With these two scenarios in mind, let’s learn how to use these online resources. Let's use Scenario 1, VEGFA gene expression in human lymph tissue, as a step-by-step example.

  1. Visit the online NCBI Gene Database. This is a publicly available online database comprising gene-expression data, such as those from microarray experiments. These gene-expression data typically list the species and tissue source, and sometimes include data from diseased tissues, such as tumor samples.

  2. Type the gene name, “VEGFA”, into the textbox and click 'Search'.

  3. A list of gene records appears. The top hit is for the human gene, with the name “vascular endothelial growth factor A [Homo sapiens (human)].” The other records show the VEGFA gene in other species. Click the entry for the human gene.

  4. You are now on the gene record page for VEGFA. If you scroll down, you will see plenty of information. Right now, we are interested in expected levels of expression in different tissues. To see relative expression levels in different tissues, click the 'Expression' link on the right side of the page in the 'Table of Contents' section. This will display the relevant part of the gene record page. For the VEGFA gene, you will see a graph showing relative gene expression data for different human tissues. The data for this gene record are based on high-throughput RNA sequencing for 27 different human tissues from 95 human volunteers. The graph is ideal for a quick first look at expected levels of gene expression. The dataset does not contain the specific tissue we are interested in ("lymph tissue"), but it does include “lymph node”, which shows very low expression compared with other tissues. Nevertheless, we will need to look elsewhere to find the “lymph tissue” we are interested in.

  5. On the right side of the gene record, click the 'Unigene' link. This will link through to the VEGFA Unigene record. Click on the record to access it (it should be the only one listed), scroll down to the 'Gene Expression' section and click the 'EST Profile' link to access the VEGFA EST Profile. Expressed Sequence Tags (ESTs), are short nucleotide sequences of 200–500 bases and represent a small portion of a gene. Scientists can submit EST data to the NCBI database along with the name of the tissue in which they found the ESTs. The EST profile for a gene contains a tabular and graphical representation of relative EST numbers found in specific tissues for a given gene. This provides approximate relative expression levels.

  6. The VEGFA EST Profile provides EST counts for various human tissues. The ratios beside each tissue represent EST numbers for that specific gene, divided by the number of ESTs in that group. The database also provides a normalized expression value, in transcripts per million, so you can easily compare expression levels between tissues. If you look for “lymph tissue” in the list on the VEGFA EST profile, you will see that there are no detected ESTs in the recorded lymph samples. If you scan the list to identify a control tissue that should express VEGFA in greater quantities, you will find several candidates, including thyroid tissue, which we expect to express VEGFA at 343 transcripts per million.

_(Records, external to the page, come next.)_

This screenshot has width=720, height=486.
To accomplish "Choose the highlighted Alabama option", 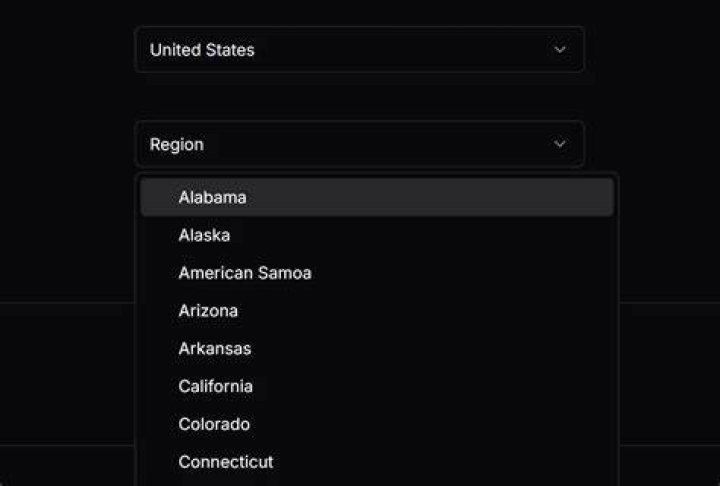I will point(377,198).
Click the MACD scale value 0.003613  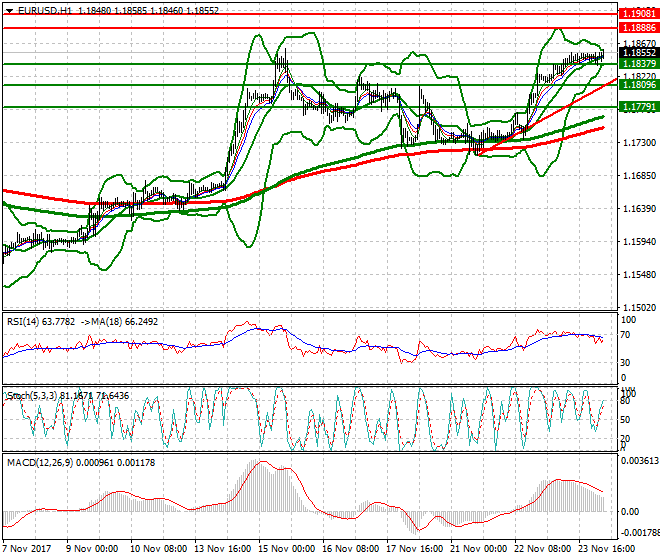638,461
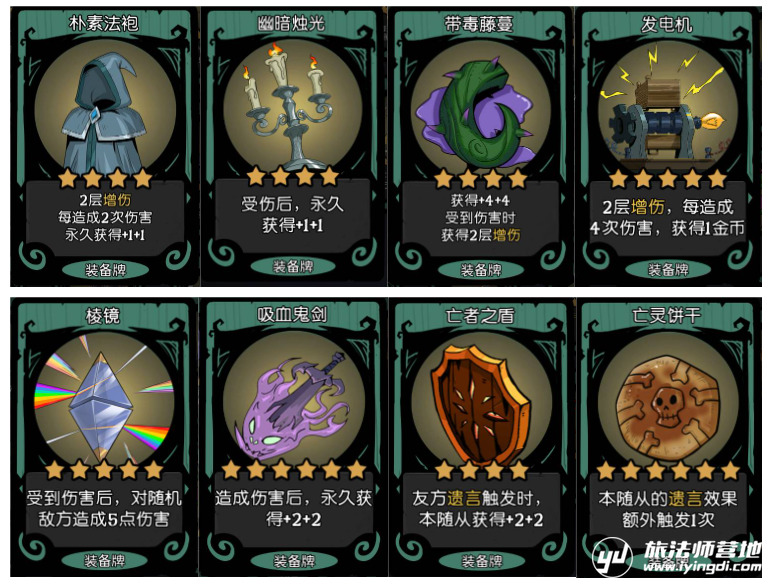Click the yellow 遗言 keyword on 亡者之盾 card
This screenshot has width=772, height=588.
464,498

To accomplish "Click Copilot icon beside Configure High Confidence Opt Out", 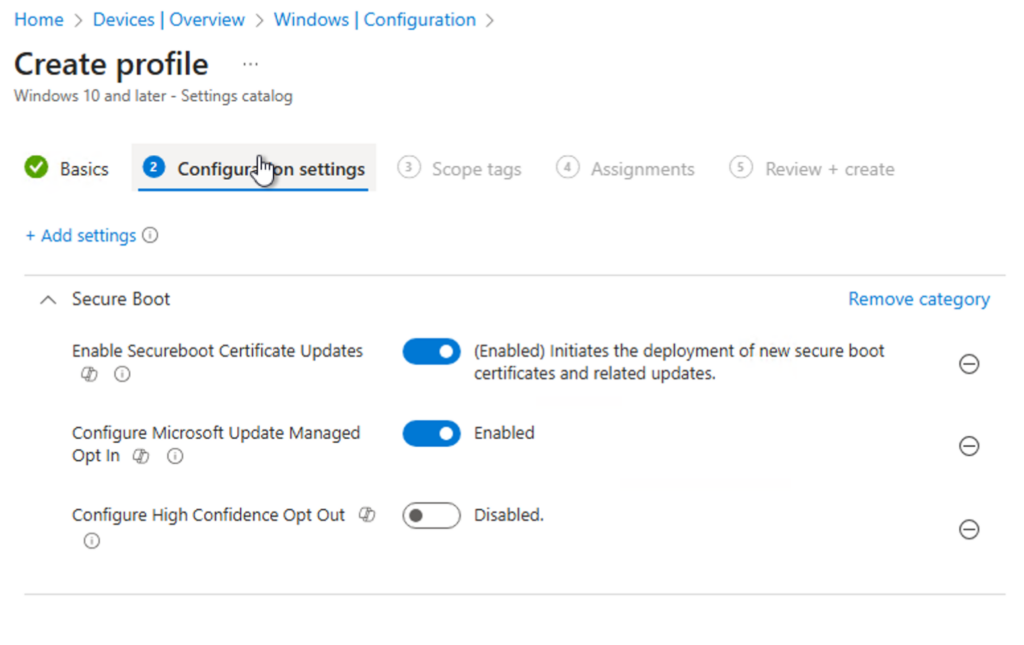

A thyroid tissue sample is therefore a potentially suitable positive control for qPCR analysis of VEGFA expression.

Although using the Unigene EST database is useful and convenient, this database only approximates expected expression in specific tissues, and is not a highly accurate or comprehensive guide to gene expression levels. The tissue or cell samples that generate the cDNA libraries are not strictly defined, which means the database provides a largely crude measure of expected gene expression. Nevertheless, it is a useful first port of call when troubleshooting unexpected qPCR results, and can help identify potential control tissue samples and plan experiments.